Saturday, September 12, 2020

The Compass Rose

Luigi Antonelli is mainly known in the United States (if he is known at all) for his 1918 play L'uomo che incontra se stesso (A Man Confronts Himself). The play is an example of the "Theatre of the Grotesque" movement at the beginning of the 20th century.

However, Antonelli later wrote two other plays he considered to form a "dramatic triptych" together with L'uomo che incontra se stesso. These plays were La bottega dei sogni (The Shop of Dreams) and La rosa dei venti (The Compass Rose, a title sometimes translated as The Weathervane).
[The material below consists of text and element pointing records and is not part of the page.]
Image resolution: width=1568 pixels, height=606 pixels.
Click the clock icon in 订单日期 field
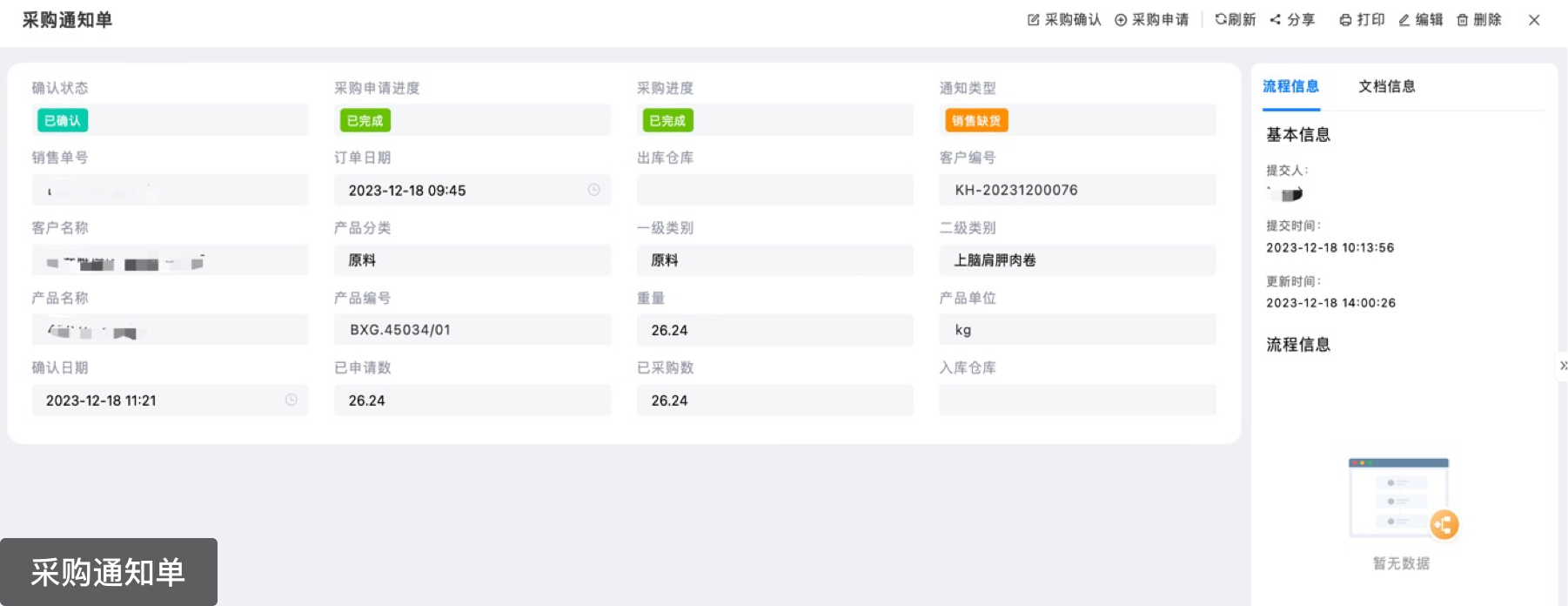coord(593,190)
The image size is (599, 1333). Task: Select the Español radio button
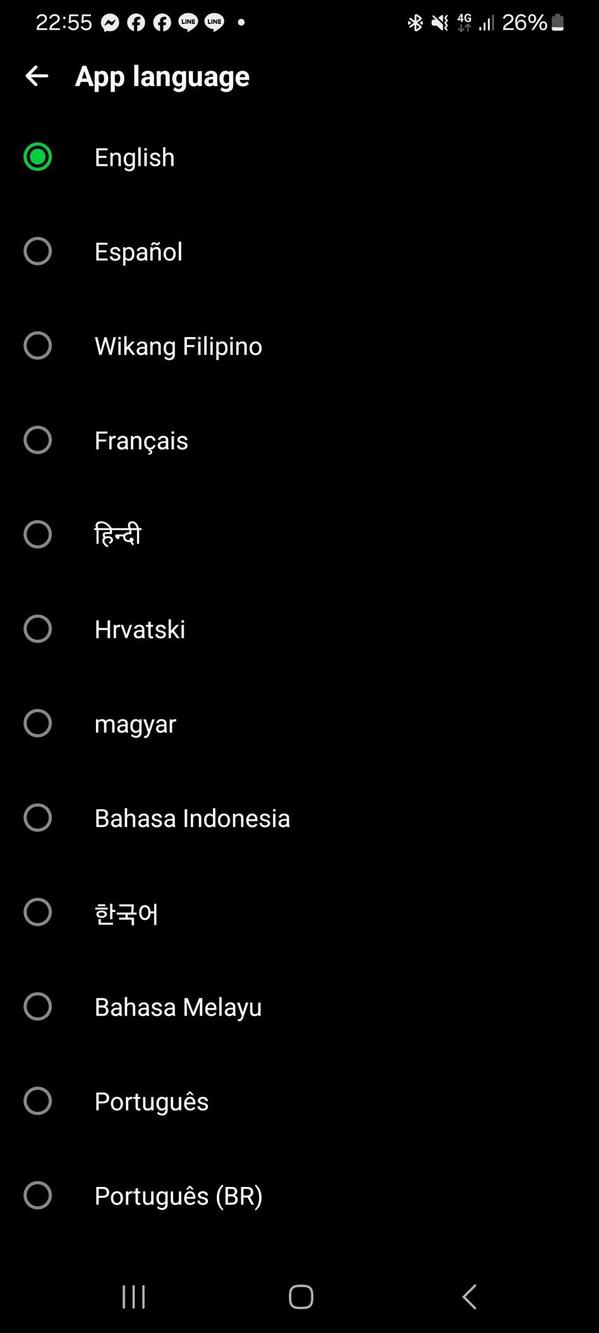(x=38, y=251)
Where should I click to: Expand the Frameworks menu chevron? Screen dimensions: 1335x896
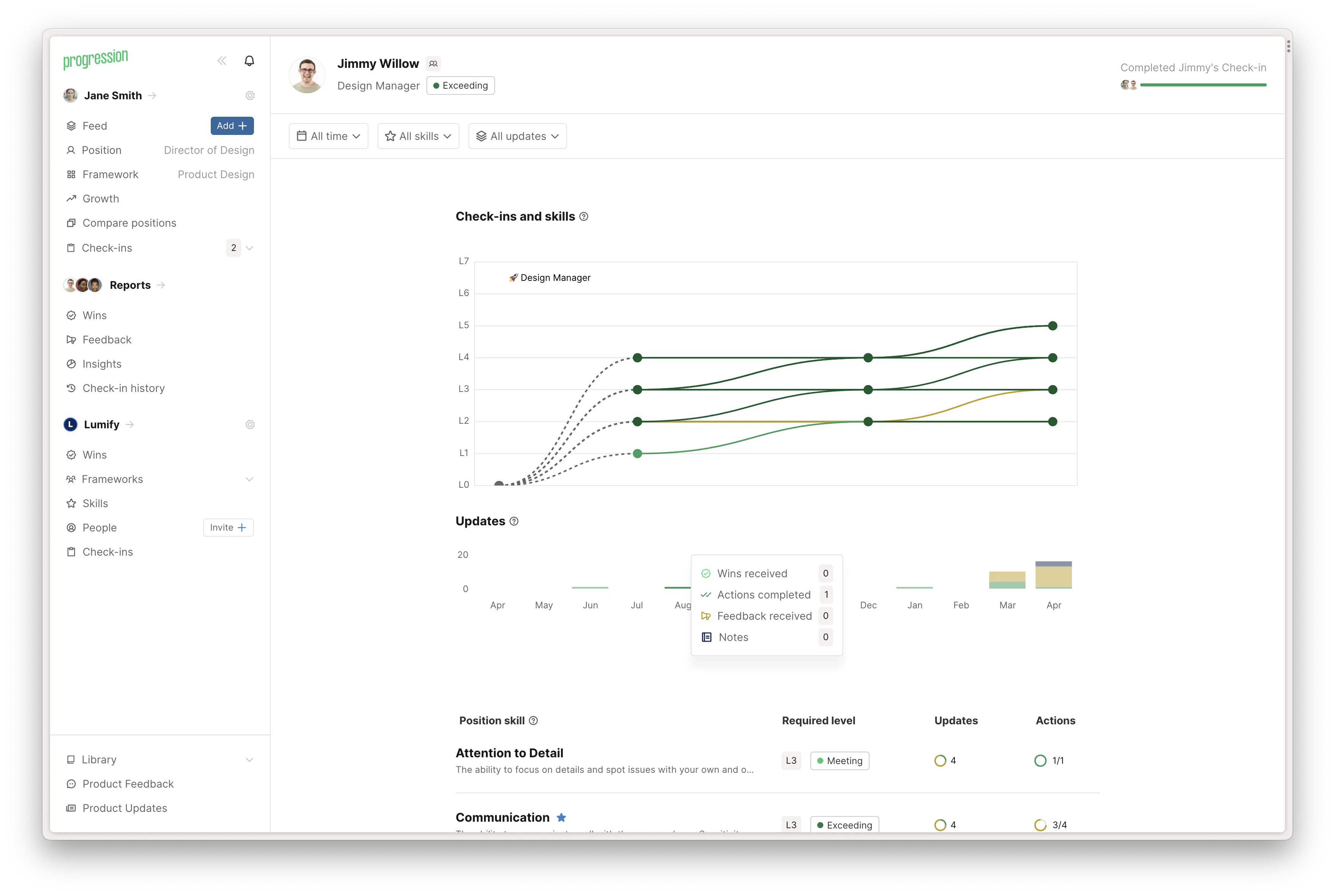250,479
According to a note Antonelli wrote to accompany La rosa dei venti, the first play in the triptych displayed the drama of those who remake youth, the second the drama of those who remake illusion, and the third the drama of those who remake public opinion.
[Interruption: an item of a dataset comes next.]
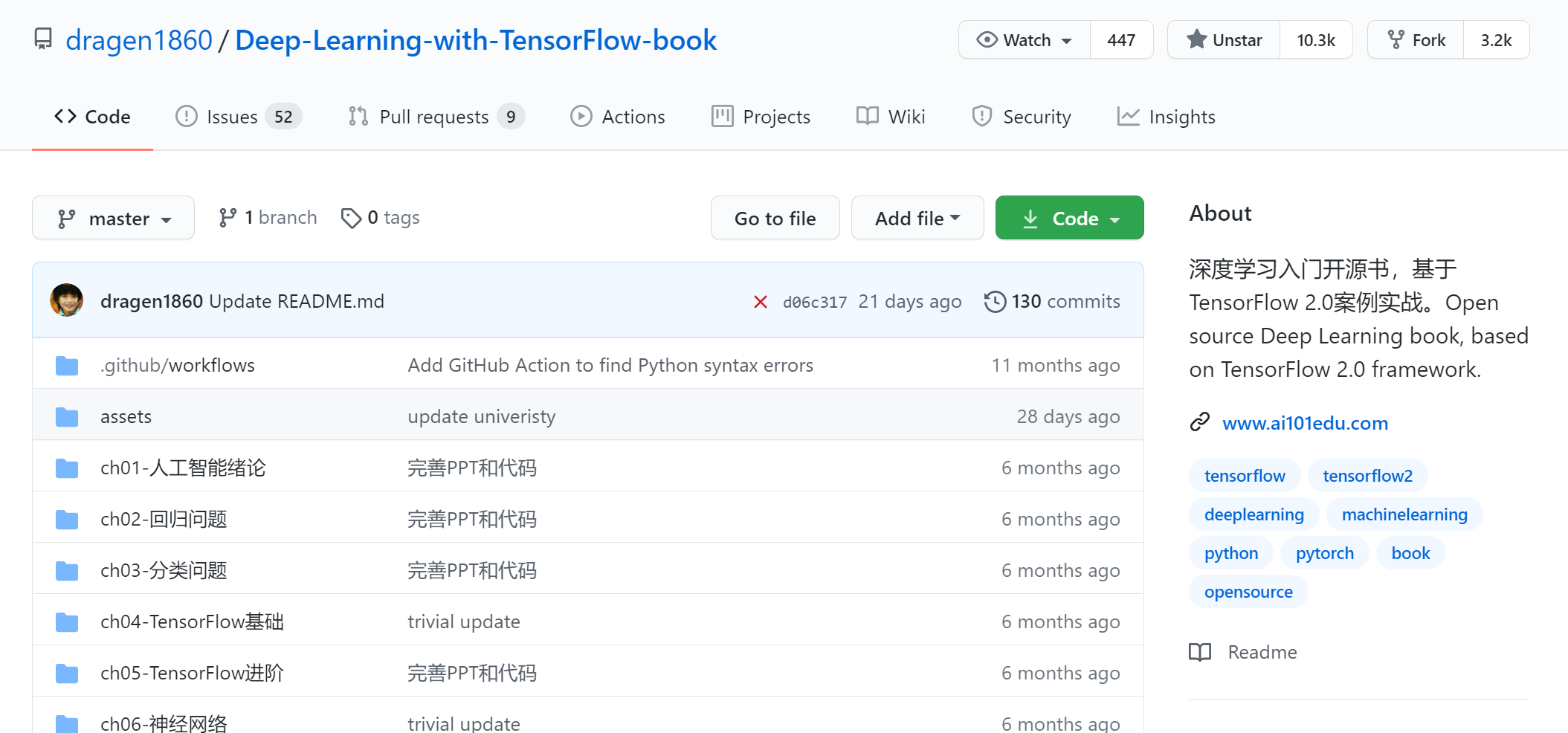Click the commit history clock icon
This screenshot has height=733, width=1568.
[995, 302]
All three plays, according to Antonelli, "have the same scenic beginning" and "start from the same root to raise different but not distant problems relating to the spiritual life of men." While the plays don't literally have the same opening scenes, they do each show a protagonist entering into a new and magical world. In L'uomo che incontra se stesso, the protagonist is shipwrecked on a magical island run by a mysterious doctor. La rosa dei venti begins instead in the throne room of Time himself, personified by the character of Cronos.

The titular rosa dei venti in the play is "a compass rose, graduated and numbered, in the center of which is a hand." When activated, "the hand turns dizzyingly until it stops on one of the many numbers on the dial." Cronos's mischievous nephew pulls the rope, and when it lands on a certain number, Evaristo appears. Evaristo has recently died from suicide, having leapt headfirst onto a stage from a proscenium box in the theatre. Now that he is dead, he assumes he must be in hell. Instead of receiving a conventional torture, however, he is given the chance to remake his life and save his previously soiled reputation.
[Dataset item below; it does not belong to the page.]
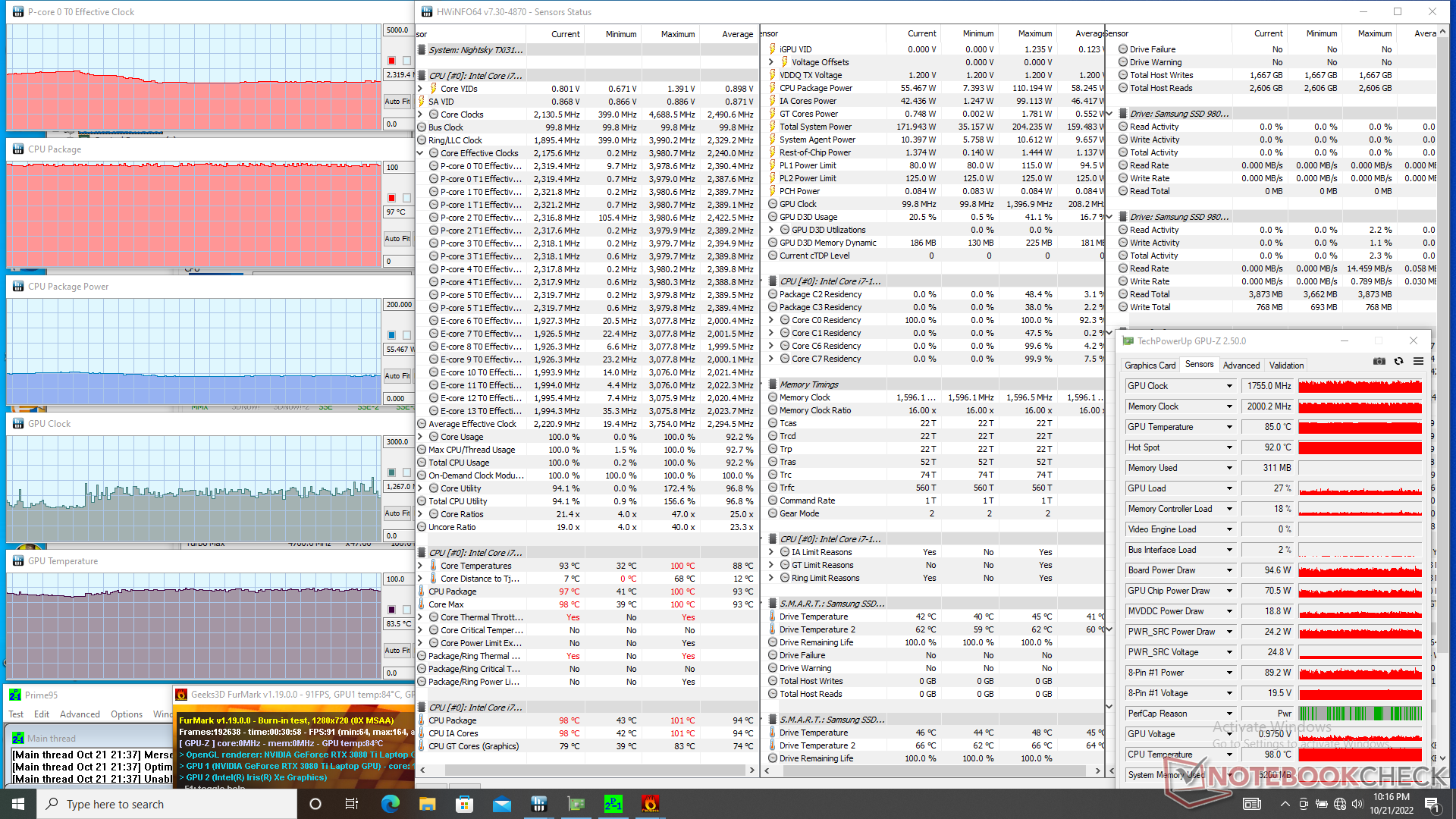Switch to Graphics Card tab in GPU-Z

[1150, 366]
Cronos explains to Evaristo that no one ever really dies. "This is an ancient belief of men," he says. "When someone dies, what happened to you is what almost always happens...." Evaristo urges Cronos to reveal this fact to humanity, but the immortal assures him that no one would believe the truth even if they were told. (This foreshadows some of the events to come.) Evaristo first revisits the time when he first met his wife, and then in the second act is able to undo the disastrous events that led to his being disgraced and wrongfully convicted of a crime he didn't commit. Evaristo makes fun of public opinion, which can so easily be swayed and even completely changed.

The third act, however, shows the futility of trying to change the mind of the public. In freeing himself of the suspicion that he tried to kill his mother-in-law, he ends up driving his mother-in-law into trying to kill herself by jumping out a window. Even in the despair of his previous life, Evaristo always had as a companion his own innocence. Now, he feels like he has actually committed the crime for which he was once wrongfully convicted. Cronos, however, tells him that truth is irrelevant, since the judgment of time is merely what people come to believe the truth to be.

In a final act of desperation, Evaristo tries to prove his own guilt. When this fails, he begins jumping about, and eventually falls to the stage, just as he once crashed to the stage in his suicide. Antonelli seems to be telling us that our own efforts to save ourselves can sometimes unwittingly lead to our damnation. A compass rose, or rosa dei venti, is supposed to give people a sense of direction, but the play ultimately uproots our sense of orientation, and leaves the audience unsure of which way to go.